His observer's interpretations were increasing and rich in philosophical quotations. I explained to him, however, that the diary was not an intellectual exercise that had to be performed after the events. It could be used ‘in vivo’ while experiencing the interruption of well-being, as a way of preventing the obsessions. The obsessions continued to decrease in their frequency, intensity, and in their invalidating impact. I had not applied any cognitive restructuring directed to the obsessive thoughts, only to the thoughts interrupting well-being. I gave Tom an appointment in another month. In the interval he passed an exam very well and immediately started planning another one. After the seventh session, I decided that the end of our therapy was approaching, even though I remained a little skeptical about the stability of the results and was reluctant to see what happened as a therapeutic success. Could this be due to my Greek studies?
Table 5. Last session
Eighth and Last Session
After 1 month, Tom came back. It was difficult to recognize the student I had first encountered. He brought his diary (a couple of examples are outlined in table 5). We discussed how he had got rid of most of his obsessions; his life was changing, he was progressing well to a college degree and he was making plans for studies outside the realms of philosophy. In the seventh session I had introduced the idea of closing therapy (I must say that at the beginning of our encounters, because of the novelty of my approach, we had not agreed upon a specific number of sessions). I asked him whether he was ready to go on by himself. He said yes with a lot of determination. I told him, as I always do with my patients, that in any case, for any reason, I was there. He could call me or come to see me. Nonetheless, I wanted to see him in a year to check his progress. I expressed my sincere gratitude to him for the things I had learned through our encounter. One year later, he was fine and had just started a Master's course in marketing - Tom confided ‘too much philosophy is not good for me’. I am very proud of him and of his subsequent accomplishments in life.
Posttherapy Reflections
Soon after the therapy was over, I started wondering what had actually happened. I remember one day in Albuquerque I was discussing a case with a resident in psychiatry and my mentor Robert Kellner during the weekly meeting of our psychiatric unit. A patient was not responding to treatment and I had decided to switch her from one drug to another. She had improved very much and rapidly, and I suggested a possible neurotransmitter mechanism for it. The resident had a different view in terms of receptor modifications and we started a lively discussion.

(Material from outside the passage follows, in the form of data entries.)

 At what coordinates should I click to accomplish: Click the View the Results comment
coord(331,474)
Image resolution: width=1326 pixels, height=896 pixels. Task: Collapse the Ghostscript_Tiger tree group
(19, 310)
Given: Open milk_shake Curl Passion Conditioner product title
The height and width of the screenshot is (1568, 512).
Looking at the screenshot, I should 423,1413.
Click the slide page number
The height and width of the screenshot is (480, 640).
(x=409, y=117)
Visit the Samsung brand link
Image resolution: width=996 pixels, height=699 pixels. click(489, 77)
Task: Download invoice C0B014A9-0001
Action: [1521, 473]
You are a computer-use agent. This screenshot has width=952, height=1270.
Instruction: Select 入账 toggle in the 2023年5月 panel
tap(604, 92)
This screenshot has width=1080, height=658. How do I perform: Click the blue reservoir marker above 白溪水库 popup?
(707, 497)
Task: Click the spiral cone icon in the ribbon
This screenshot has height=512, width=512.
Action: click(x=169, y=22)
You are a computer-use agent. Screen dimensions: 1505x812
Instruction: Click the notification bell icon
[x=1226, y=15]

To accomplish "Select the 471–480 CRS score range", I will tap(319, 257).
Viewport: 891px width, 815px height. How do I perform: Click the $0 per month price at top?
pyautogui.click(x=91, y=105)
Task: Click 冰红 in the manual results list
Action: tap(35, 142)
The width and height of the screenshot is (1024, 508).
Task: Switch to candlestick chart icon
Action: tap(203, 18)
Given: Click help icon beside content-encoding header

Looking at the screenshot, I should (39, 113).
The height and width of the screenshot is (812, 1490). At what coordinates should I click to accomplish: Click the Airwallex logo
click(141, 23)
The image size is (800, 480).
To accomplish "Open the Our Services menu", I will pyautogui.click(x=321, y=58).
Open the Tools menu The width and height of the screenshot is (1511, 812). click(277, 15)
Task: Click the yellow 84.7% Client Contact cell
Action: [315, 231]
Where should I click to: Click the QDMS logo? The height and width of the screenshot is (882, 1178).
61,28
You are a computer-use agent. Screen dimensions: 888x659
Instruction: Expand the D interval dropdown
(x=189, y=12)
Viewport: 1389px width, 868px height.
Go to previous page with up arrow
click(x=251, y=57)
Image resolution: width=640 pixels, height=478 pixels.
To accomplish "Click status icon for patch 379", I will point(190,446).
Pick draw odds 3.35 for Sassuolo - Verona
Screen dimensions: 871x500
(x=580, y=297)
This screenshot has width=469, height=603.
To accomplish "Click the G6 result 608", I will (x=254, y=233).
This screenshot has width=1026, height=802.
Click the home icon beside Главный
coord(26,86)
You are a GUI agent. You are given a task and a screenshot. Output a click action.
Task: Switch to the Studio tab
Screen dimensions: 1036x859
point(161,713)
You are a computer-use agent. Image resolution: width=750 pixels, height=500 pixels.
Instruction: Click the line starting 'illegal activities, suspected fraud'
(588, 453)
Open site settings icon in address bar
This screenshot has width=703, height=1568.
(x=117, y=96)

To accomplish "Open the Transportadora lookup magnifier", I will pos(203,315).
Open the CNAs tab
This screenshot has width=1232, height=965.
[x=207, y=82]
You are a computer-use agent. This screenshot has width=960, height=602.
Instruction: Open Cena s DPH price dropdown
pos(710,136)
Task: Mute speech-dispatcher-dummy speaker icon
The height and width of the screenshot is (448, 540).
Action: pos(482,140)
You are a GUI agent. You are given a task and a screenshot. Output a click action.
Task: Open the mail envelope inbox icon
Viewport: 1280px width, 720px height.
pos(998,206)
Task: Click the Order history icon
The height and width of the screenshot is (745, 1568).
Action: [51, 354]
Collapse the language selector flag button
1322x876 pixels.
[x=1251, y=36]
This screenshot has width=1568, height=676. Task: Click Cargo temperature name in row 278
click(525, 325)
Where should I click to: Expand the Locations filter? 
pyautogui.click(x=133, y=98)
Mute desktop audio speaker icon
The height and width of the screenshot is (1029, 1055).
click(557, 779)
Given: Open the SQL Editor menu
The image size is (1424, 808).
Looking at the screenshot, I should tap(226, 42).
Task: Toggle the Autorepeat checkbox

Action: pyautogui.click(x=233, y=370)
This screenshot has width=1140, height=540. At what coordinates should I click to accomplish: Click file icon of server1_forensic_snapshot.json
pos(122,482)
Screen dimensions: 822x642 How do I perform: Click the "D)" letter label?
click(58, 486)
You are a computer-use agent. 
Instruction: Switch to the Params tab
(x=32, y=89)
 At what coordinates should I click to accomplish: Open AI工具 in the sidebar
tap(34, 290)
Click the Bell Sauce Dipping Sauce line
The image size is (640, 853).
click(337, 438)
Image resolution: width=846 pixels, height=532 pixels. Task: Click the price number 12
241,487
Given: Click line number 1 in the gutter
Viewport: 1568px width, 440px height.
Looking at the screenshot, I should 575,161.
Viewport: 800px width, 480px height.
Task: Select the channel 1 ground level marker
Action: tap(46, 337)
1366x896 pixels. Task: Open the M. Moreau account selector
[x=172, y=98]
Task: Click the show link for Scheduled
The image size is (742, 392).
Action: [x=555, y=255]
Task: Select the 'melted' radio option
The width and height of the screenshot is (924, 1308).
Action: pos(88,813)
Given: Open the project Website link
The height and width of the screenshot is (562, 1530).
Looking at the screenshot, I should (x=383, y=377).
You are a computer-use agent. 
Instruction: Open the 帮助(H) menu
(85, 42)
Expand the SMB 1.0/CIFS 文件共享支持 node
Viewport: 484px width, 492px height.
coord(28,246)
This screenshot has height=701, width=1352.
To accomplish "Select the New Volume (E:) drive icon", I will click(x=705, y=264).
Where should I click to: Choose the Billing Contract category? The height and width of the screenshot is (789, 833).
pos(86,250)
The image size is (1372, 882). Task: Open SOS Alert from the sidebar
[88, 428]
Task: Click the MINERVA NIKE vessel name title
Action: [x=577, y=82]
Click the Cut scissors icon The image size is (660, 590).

We did not notice that a nurse was trying to say something, unsuccessfully. But during a pause of our debate she said, ‘I do not know how to tell you this, docs. But the truth is that we forgot to change the medication and the patient is still taking the old one.’ I wished I could have magically disappeared from the room. I was so ashamed of myself and of our silly discussion. But Robert Kellner was, as always, very kind and supportive and explained:
This case offers a very good lesson. When a patient gets better, the most likely explanation and the one you should keep in mind is that this has nothing to do with what you did, prescribed, or said. There are many potential explanations you may not be even aware of. Only controlled studies may ascertain whether there is something therapeutic in what you are doing.